Why News Won’t Work Like Murdoch Want’s It To
There is a great deal of information worth paying for, but for the most part, it’s hard to understand why anyone would be incentivized to pay for the news for news is as free as the freedom of speech.
Consider this article from The Wall Street Journal, Google to Start Selling Own Phone Next Year. The article starts off “Google Inc. has designed a cellphone it plans to sell directly to consumers as soon as next year, according to people familiar with the matter.” But to continue reading, you must subscribe.
Shucks, are you going to subscribe to get this news? If you don’t want to subscribe but would like to get some additional information, you can likely find another trusted brand of your choice writing about the same exact news. I found well over 100 articles just from looking on Techmeme alone:
Word gets around quite easily these days, you know? And when it comes to commentary, there will never be any shortage of outrageous personalities to choose from with equal and often greater standards of integrity and speed.
To that end, brands like the WSJ and the NYTimes will suffer when it comes to breaking news because they are no longer unique or valuable in today’s news gathering cycle (as seen for example in today’s news about the Google Phone). The only hope that these companies have is that they have a few journalists on their payroll currently who are popular personalities, like David Pogue and Walt Mossberg, for example. I think Peter Rojas and Ryan Block can be just as influential and I just love their writing style. And even if you put them all behind a pay wall, I’ll likely read the news on their work because whatever they say about the news is itself news.
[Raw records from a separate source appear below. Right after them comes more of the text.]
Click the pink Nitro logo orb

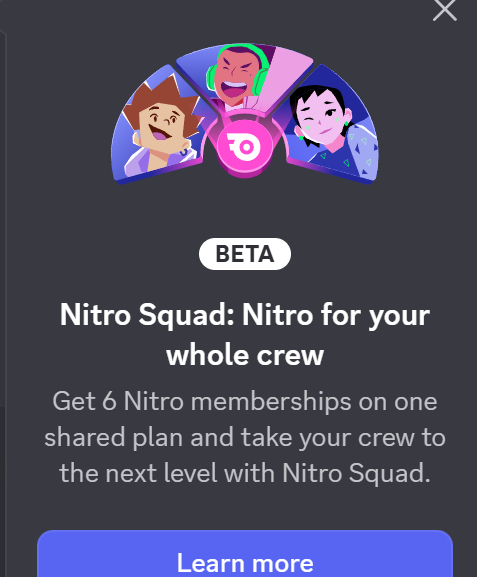click(244, 147)
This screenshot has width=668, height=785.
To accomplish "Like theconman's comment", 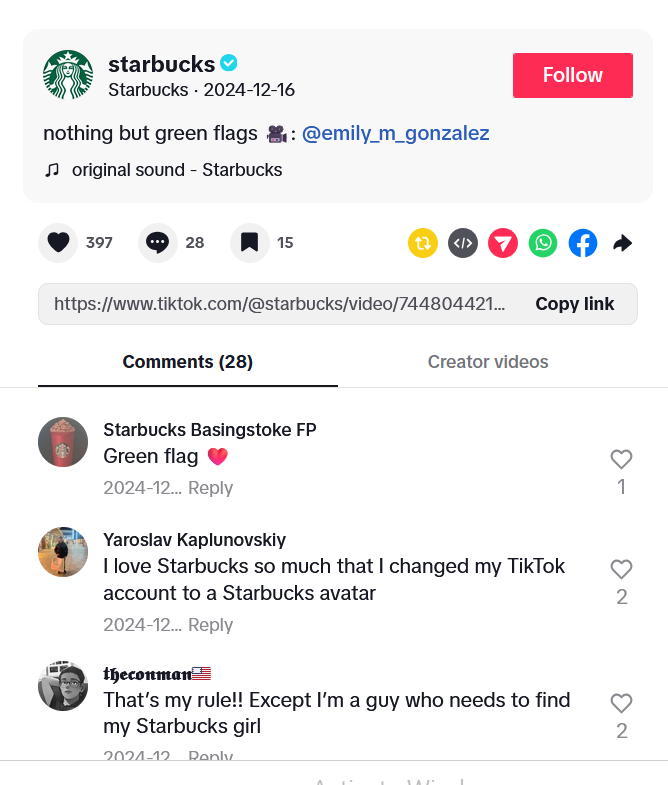I will click(621, 704).
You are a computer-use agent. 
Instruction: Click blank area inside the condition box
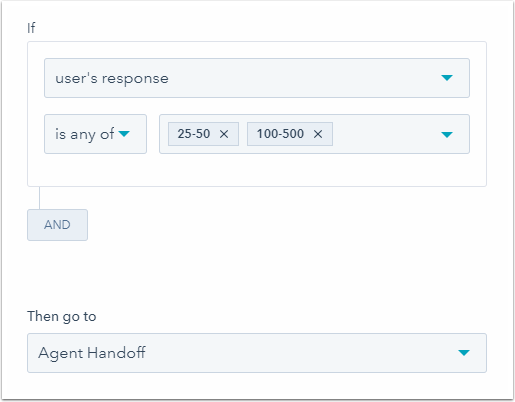(x=257, y=170)
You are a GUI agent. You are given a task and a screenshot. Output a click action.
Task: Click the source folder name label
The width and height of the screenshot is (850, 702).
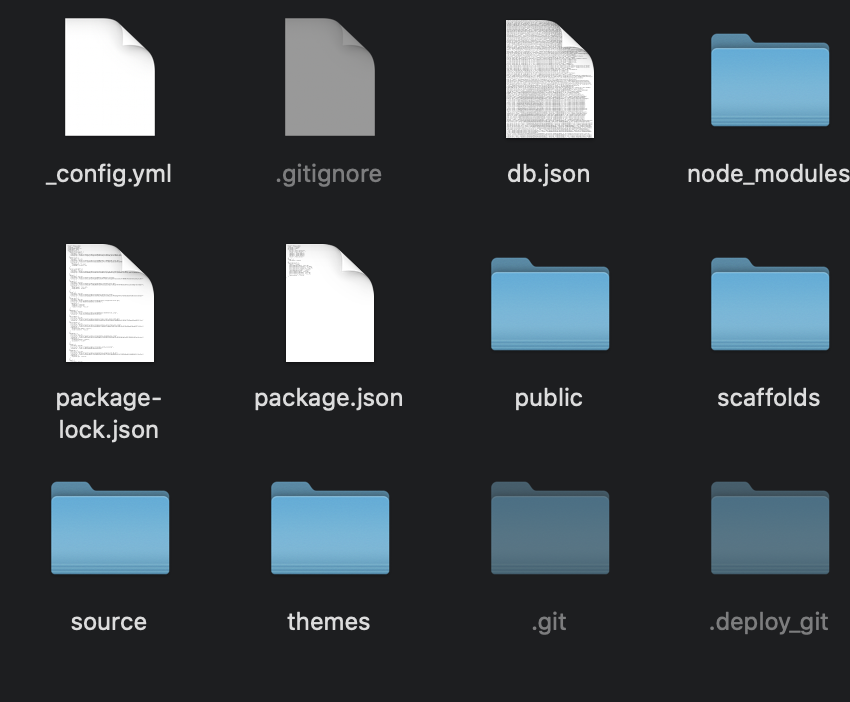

CNN probably has the biggest problem of all because most of their articles online do not come from personalities, they come from robots (sometimes called staff writers) Aside from Anderson Cooper, can you name any journalist at CNN that you know of? Wolf Blitzer? What if one of these two guys leaves? Is Katie Couric at ABC or CBS and does it matter? Without the personalities who have opinions and put themselves out there and work hard to build up their own personal prominence, news organizations will no longer be able to maintain their own prominence online. It’s the people, people.
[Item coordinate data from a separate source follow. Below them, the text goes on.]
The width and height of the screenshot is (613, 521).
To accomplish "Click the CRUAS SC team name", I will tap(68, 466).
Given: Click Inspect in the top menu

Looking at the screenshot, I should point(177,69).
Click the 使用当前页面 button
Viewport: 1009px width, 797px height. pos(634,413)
Although David Simon has written elsewhere, and even testified before Congress, about online news’ inability to fund trained journalists to report on local court proceedings, crime and politics, I am more concerned about what will happen to international news desks. While I fully agree with dembot that online news sources and social media enjoy smaller informational or economic barriers to entry, and I have argued in earlier posts that much of the commentary I read on Tumblr far exceeds, in both eloquence and intelligence, the opinion pieces you find on the Times, CNN or ABC (the WSJ is now just FOX News with a bow-tie), international reporting is a different beast altogether.
International bureaus and reporters are notoriously expensive, and unless Google, the Huffington Post and other news aggregators can collectively fund and foster a kind of nouveau-Reuters, an international news agency in which trained, bilingual reporters receive the financial and infrastructure support they need, I will remain skeptical about the bromides concerning an anthropomorphized “information” wanting to be free.